§ **CONSIGNE**: Rédigez la suite de l'extrait ci-dessous consacré au Pacte et au Comité des Droits de l'Homme, en commençant juste après sa dernière phrase.

§ **EXTRAIT DU DOCUMENT**:
+ + + +

À ce jour, le Pacte a été ratifié par 172 Etats, et le protocole additionnel par 115. Ceci confère au Comité des Droits de l’Homme un rôle considérable, telle une véritable juridiction internationale. Certes, le Comité ne condamne pas les Etats, mais les Etats se sont engagés à mettre en œuvre les décisions du Comité.
Pour ce qui concerne la France, ont été ratifiés le Pacte et le protocole additionnel. De telle sorte, chaque ressortissant, après avoir épuisé les voies de recours internes, peut s’adresser directement au Comité des Droits de l’Homme. Par ailleurs, les lois votées doivent respecter les dispositions du Pacte, et la jurisprudence du Comité des Droits de l’Homme peut être invoquée devant le juge interne, avec une autorité supérieure à celle de la loi. Selon l’article 2 du Pacte, les Etats signataires « s’engagent à respecter et à garantir » les droits reconnus dans le Pacte, et à prendre les mesures « propres à donner effet » à ces droits. » Dans son observation générale n° 31 (Observation générale n° 31 : La nature de l’obligation juridique générale imposée aux États parties au Pacte, CCPR/C/21/Rev.1/Add.13, 26 mai 2004) le Comité souligne :
« 13. Le paragraphe 2 de l’article 2 fait obligation aux États parties de prendre les mesures nécessaires pour donner effet dans l’ordre interne aux droits énoncés dans le Pacte. Il s’ensuit que si les droits énoncés dans le Pacte ne sont pas déjà protégés par les lois ou les pratiques internes, les États parties sont tenus, lorsqu’ils ont ratifié le Pacte, de modifier leurs lois et leurs pratiques de manière à les mettre en conformité avec le Pacte. Dans les cas où il existe des discordances entre le droit interne et le Pacte, l’article 2 exige que la législation et la pratique nationales soient alignées sur les normes imposées au regard des droits garantis par le Pacte ».

+ + + +

§ **DONNÉES RECUEILLIES**:

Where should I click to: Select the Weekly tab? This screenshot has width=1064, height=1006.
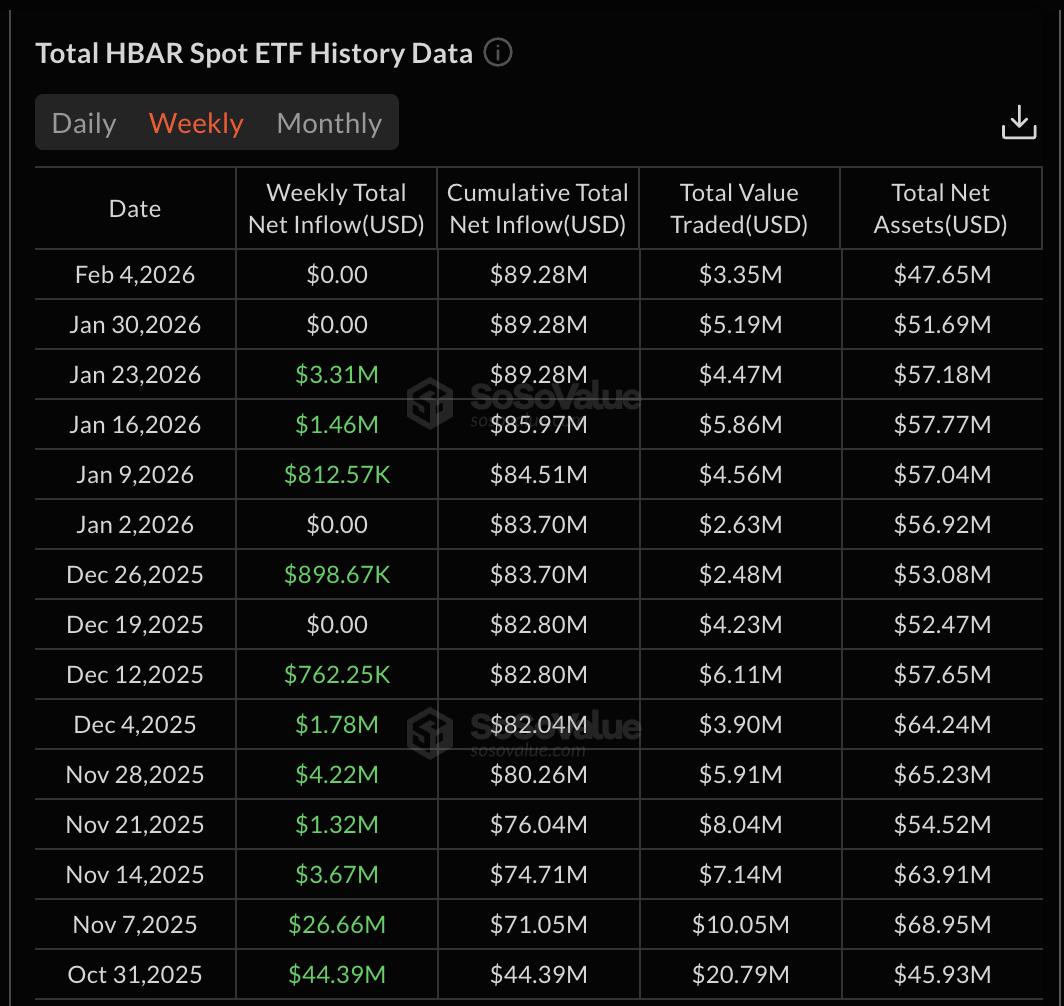tap(195, 122)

+ + + +

§ **RÉSULTAT ATTENDU**:
Le texte du Pacte
Préambule
Les Etats parties au présent Pacte,
Considérant que, conformément aux principes énoncés dans la Charte des Nations Unies, la reconnaissance de la dignité inhérente à tous les membres de la famille humaine et de leurs droits égaux et inaliénables constitue le fondement de la liberté, de la justice et de la paix dans le monde,
Reconnaissant que ces droits découlent de la dignité inhérente à la personne humaine,
Reconnaissant que, conformément à la Déclaration universelle des droits de l’homme, l’idéal de l’être humain libre, jouissant des libertés civiles et politiques et libéré de la crainte et de la misère, ne peut être réalisé que si des conditions permettant à chacun de jouir de ses droits civils et politiques, aussi bien que de ses droits économiques, sociaux et culturels, sont créées,
Considérant que la Charte des Nations Unies impose aux Etats l’obligation de promouvoir le respect universel et effectif des droits et des libertés de l’homme,
Prenant en considération le fait que l’individu a des devoirs envers autrui et envers la collectivité à laquelle il appartient et est tenu de s’efforcer de promouvoir et de respecter les droits reconnus dans le présent Pacte,
Sont convenus des articles suivants:
Première partie
Article premier
1. Tous les peuples ont le droit de disposer d’eux-mêmes. En vertu de ce droit, ils déterminent librement leur statut politique et assurent librement leur développement économique, social et culturel.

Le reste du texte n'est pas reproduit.